WHAT THIS TASK INVOLVES
Each entry needs to be restated exactly as written.

EXERCISE DATA
=======

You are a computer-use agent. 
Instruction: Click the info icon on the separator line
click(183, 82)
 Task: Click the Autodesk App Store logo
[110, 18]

=======

WRITTEN ANSWER
You are a computer-use agent. 
Instruction: Click the info icon on the separator line
click(183, 82)
 Task: Click the Autodesk App Store logo
[110, 18]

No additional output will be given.